═════ Exercise inputs ═════

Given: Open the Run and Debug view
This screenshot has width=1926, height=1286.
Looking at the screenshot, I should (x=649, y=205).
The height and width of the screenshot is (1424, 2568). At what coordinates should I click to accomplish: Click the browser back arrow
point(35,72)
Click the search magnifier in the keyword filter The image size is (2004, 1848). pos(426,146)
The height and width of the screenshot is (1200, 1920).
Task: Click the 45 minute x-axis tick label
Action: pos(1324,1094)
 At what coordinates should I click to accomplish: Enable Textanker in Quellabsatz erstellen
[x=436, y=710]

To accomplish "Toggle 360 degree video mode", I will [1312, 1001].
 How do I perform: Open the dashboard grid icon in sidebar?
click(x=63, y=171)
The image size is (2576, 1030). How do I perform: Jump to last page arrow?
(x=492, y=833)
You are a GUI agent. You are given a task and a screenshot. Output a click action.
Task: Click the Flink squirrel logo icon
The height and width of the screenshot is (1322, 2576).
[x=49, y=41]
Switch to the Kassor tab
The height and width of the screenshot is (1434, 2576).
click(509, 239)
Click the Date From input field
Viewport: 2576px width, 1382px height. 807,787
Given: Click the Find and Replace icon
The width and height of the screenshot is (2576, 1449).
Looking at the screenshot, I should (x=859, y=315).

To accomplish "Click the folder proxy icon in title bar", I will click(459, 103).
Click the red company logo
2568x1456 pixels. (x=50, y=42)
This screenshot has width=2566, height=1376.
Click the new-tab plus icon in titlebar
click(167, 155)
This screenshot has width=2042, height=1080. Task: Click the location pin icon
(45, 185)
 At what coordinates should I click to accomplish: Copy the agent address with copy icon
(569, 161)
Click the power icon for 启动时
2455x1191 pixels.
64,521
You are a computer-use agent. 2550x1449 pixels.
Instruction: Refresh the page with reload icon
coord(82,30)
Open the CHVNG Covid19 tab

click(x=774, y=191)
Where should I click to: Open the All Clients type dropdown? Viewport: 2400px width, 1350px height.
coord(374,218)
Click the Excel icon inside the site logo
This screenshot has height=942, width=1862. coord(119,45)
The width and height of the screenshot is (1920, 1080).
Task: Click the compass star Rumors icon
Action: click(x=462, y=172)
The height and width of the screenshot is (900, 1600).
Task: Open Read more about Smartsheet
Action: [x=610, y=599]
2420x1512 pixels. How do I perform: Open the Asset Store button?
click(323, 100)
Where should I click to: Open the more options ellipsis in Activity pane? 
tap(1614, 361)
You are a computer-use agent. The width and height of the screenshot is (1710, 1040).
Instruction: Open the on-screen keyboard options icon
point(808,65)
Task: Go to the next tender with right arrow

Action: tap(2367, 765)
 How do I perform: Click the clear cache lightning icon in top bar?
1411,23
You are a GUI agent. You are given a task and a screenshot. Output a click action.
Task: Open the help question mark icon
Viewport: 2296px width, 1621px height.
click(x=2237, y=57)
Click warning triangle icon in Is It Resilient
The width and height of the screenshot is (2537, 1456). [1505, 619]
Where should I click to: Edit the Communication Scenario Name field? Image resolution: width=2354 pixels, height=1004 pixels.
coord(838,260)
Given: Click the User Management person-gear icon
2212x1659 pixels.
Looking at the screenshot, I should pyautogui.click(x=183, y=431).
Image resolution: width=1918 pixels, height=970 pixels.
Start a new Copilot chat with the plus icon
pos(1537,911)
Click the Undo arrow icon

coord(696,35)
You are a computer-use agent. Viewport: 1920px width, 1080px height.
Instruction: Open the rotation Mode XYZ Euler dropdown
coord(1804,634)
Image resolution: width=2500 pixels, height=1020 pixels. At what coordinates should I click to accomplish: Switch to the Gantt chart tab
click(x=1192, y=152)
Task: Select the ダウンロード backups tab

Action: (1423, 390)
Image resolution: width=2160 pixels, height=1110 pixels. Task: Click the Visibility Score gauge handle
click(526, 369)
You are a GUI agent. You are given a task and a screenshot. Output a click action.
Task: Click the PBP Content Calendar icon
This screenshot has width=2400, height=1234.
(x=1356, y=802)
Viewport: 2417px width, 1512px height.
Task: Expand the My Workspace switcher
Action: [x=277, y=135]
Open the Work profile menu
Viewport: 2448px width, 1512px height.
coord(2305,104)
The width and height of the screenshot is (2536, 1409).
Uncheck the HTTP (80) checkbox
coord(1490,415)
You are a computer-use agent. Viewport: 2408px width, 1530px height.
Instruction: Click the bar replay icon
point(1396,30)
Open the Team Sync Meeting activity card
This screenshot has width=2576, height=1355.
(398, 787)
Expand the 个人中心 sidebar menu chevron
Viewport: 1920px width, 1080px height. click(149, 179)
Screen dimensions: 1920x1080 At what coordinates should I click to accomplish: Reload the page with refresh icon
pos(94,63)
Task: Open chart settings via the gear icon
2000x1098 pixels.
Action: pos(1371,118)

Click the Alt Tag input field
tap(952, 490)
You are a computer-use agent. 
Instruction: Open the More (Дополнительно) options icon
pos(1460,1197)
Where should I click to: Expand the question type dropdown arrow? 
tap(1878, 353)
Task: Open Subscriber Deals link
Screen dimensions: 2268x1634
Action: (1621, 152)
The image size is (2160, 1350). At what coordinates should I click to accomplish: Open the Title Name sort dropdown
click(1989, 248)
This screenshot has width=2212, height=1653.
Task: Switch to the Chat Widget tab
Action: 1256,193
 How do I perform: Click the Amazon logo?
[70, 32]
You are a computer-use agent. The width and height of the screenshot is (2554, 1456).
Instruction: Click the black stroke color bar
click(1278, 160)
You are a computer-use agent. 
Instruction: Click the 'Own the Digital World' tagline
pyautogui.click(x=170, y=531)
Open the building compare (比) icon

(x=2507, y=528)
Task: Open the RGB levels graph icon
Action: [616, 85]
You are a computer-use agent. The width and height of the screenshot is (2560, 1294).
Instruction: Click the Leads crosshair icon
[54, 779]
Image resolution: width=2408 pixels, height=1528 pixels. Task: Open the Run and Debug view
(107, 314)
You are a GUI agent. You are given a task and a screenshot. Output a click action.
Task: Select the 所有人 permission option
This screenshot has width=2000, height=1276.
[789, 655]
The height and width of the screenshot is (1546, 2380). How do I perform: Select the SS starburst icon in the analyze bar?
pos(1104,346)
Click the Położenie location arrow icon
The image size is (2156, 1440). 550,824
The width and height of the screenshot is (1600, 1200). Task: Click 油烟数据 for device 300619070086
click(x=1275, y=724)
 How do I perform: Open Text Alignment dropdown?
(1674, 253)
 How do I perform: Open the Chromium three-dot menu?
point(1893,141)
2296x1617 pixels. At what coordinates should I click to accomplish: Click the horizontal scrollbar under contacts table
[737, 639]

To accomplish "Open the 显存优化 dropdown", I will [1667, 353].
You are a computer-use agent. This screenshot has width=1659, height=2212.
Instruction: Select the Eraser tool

═════

Your goal: Where does the word "gear" show up in the material? Copy out each line that has it.

Response:
Given: Click the User Management person-gear icon
Task: Open chart settings via the gear icon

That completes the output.